▶ _Directions_:
A) Please list every person named in the article below on Kenya's health partnerships with Japan and Belgium.
B) According to the article on Kenya's health partnerships, where did Susan Wafula host the Japanese and Belgian ambassadors?

•The three countries are also planning to strengthen government-to-government cooperation in expanding social and primary health in Kenya
•The partnerships with Japan and Belgium are expected to have a significant impact on the healthcare sector in Kenya
The Ministry of Health is working with the governments of Japan and Belgium to develop a biometric medical records system in the country.
The biometric system is expected to streamline medical records and improve patient care.
On Friday, the Health CS Susan Wafula hosted the ambassador of Japan to Kenya Okaniwa Ken and his Belgian counterpart Peter Maddens at her Afya House office.
“With significant support from both Japan and Belgium, especially during the height of the Covid-19 pandemic, the three nations are working together on several initiatives to improve healthcare in the country,” the ministry said in a statement.
According to the ministry, the three countries are also planning to strengthen government-to-government cooperation in expanding social and primary health in Kenya, bringing significant improvements to the country's healthcare system.
“These partnerships with Japan and Belgium are expected to have a significant impact on the healthcare sector in Kenya,” the ministry said.
“With streamlined medical records and improved vaccination management, the country's healthcare system will be better equipped to serve its citizens.”
Expanding social and primary healthcare, the ministry said, will help to ensure that all Kenyans have access to the care they need.
Already, the ministry is collaborating with Japanese engineers on a Vaccination Management System (VMS) that will include biometric technologies to improve the survival rates of newborns in Kenya.

▶ _Data extracts_:
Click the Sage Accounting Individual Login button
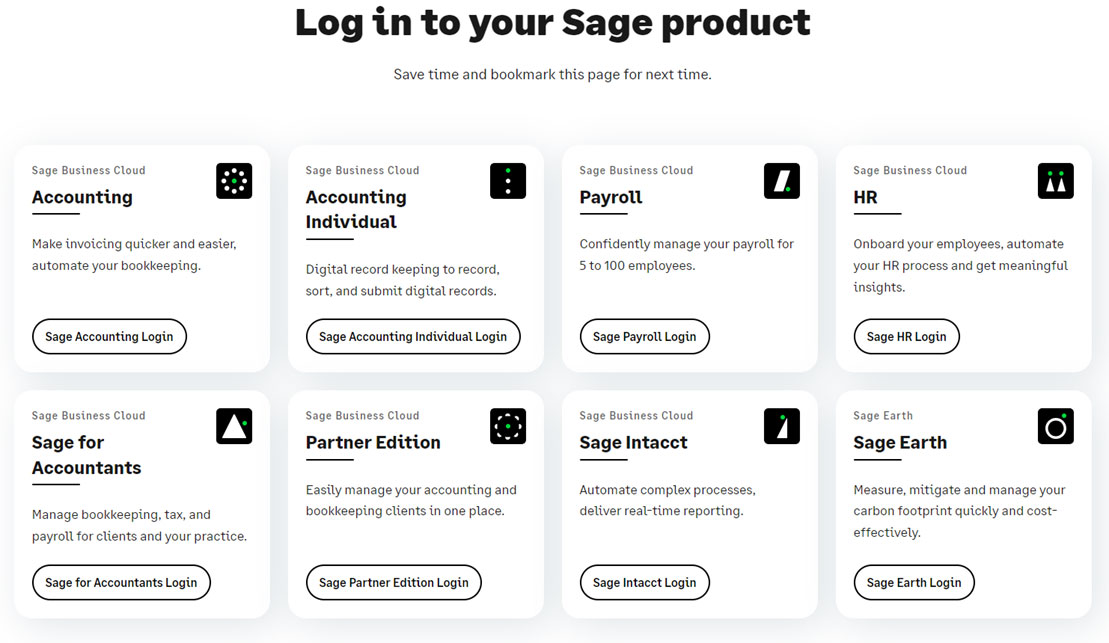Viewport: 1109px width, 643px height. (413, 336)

==

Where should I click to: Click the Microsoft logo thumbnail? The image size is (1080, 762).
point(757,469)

==

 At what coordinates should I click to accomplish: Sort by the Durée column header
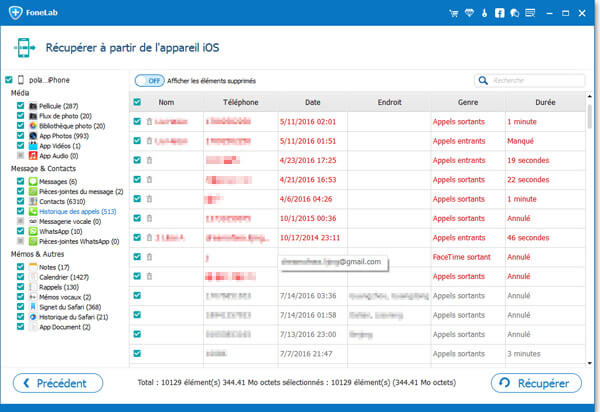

▶ _Exercise answers_:
A) Susan Wafula, Okaniwa Ken, Peter Maddens

B) At her Afya House office.